Tunnels are generally built under trunk roads (where traffic conditions are complex and heavy) in order to share the load of urban road systems. The construction of tunnels has significant effects on the surrounding environment, especially in connection with nearby bridges, since it may cause soil loosening, ground deformation, and bridge pile settlement. Traditional methods, such as fuzzy set, fault tree analysis (FTA), artificial neural network (ANN), are inefficient and inaccurate when it comes to analyzing risk magnitudes or probabilities in a dynamic environment. To fill this gap, this paper, with the aim of predicting, monitoring, and diagnosing risk factors for tunnel-induced damage, provides a new framework that integrates the advantages of rough set (RS), cloud model (CM), and Bayesian network (BN).
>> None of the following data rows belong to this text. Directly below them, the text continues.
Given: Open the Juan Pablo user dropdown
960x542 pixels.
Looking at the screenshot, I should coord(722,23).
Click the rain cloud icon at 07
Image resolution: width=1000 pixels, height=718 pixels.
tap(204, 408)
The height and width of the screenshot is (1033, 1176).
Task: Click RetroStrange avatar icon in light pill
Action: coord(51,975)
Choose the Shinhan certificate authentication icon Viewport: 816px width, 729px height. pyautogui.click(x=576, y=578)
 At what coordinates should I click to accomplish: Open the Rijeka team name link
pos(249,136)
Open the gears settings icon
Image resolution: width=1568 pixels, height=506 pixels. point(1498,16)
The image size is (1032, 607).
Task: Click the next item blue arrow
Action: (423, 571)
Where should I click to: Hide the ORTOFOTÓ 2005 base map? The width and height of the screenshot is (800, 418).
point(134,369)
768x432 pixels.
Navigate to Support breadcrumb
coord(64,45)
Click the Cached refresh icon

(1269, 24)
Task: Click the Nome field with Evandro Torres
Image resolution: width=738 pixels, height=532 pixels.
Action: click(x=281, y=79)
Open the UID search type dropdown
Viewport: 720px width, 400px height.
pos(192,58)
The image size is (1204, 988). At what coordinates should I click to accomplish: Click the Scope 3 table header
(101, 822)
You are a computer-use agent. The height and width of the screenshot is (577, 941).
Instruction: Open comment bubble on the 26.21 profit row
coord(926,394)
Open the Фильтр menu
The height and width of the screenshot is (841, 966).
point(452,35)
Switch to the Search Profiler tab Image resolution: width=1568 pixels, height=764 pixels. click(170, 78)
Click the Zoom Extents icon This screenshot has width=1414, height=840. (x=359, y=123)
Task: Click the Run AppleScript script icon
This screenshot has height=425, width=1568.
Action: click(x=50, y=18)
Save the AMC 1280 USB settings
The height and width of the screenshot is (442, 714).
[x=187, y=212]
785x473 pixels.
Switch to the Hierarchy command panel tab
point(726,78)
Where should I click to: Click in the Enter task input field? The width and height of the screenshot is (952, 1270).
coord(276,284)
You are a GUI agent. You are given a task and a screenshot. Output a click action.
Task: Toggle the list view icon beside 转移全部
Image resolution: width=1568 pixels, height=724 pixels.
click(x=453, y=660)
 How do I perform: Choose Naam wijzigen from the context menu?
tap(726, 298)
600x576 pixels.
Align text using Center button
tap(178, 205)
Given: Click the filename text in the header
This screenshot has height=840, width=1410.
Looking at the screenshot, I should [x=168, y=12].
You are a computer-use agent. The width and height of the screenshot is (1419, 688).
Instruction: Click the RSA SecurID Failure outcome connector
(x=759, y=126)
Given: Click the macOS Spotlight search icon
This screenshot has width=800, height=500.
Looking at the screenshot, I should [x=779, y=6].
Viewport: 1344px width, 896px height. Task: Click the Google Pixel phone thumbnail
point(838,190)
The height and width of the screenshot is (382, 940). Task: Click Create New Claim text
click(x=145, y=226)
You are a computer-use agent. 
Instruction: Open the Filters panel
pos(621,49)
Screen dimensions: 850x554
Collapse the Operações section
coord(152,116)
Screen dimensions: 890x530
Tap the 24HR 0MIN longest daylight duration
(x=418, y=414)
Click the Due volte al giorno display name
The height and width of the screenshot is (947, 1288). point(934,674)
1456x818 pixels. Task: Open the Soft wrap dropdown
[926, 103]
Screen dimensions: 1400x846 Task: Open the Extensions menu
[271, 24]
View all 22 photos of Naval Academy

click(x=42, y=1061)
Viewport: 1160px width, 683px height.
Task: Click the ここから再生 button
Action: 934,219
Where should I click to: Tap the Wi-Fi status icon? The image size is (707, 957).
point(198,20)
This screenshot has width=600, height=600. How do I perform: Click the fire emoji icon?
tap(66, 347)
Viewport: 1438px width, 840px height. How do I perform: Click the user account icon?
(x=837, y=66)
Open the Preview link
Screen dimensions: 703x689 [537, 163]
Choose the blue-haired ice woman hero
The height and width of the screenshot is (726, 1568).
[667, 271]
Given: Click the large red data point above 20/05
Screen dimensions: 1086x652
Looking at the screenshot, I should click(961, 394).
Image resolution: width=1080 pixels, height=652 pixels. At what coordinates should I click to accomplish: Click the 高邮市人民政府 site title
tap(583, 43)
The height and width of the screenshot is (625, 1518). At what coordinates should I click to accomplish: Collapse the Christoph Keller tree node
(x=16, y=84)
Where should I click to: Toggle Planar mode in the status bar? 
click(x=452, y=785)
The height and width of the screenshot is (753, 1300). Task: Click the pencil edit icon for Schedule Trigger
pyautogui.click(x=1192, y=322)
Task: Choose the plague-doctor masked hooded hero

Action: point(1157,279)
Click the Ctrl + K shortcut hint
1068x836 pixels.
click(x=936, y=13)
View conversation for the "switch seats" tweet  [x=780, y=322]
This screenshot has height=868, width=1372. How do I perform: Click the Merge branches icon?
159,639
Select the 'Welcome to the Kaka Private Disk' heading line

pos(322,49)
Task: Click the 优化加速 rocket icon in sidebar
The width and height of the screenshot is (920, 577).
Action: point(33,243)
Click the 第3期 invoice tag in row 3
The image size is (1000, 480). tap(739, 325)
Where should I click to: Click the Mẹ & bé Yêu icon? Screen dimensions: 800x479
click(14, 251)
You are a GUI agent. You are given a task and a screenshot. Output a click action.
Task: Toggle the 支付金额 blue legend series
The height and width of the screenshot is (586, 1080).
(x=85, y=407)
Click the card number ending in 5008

A RS approach is used to handle the vagueness and uncertainty and reduce redundancies for improving the efficiency of the evaluation process, CM is employed to discretize continuous attributes without changing their distinguishing characteristics, and BN is utilized to train mess data with a reasonable inference mechanism and update the risk magnitude with given evidence. To model the risk network of the tunnel-induced bridge damage, 14 critical influential factors are identified. A real tunnel project that crosses an overpass of expressways in China is used as a case to prove the applicability and feasibility of the proposed approach. Results verify that the proposed hybrid BN approach can be used to predict, supervise, and diagnose the risk before, during, and after tunnel construction. This research contributes to (a) the state of knowledge by providing a novel risk analysis approach that is capable of handling fuzziness, uncertainty, and dynamics in factor characterization; and (b) the state of the practice by providing insights into a better understanding of how to predict, control, and diagnose risks under given observations.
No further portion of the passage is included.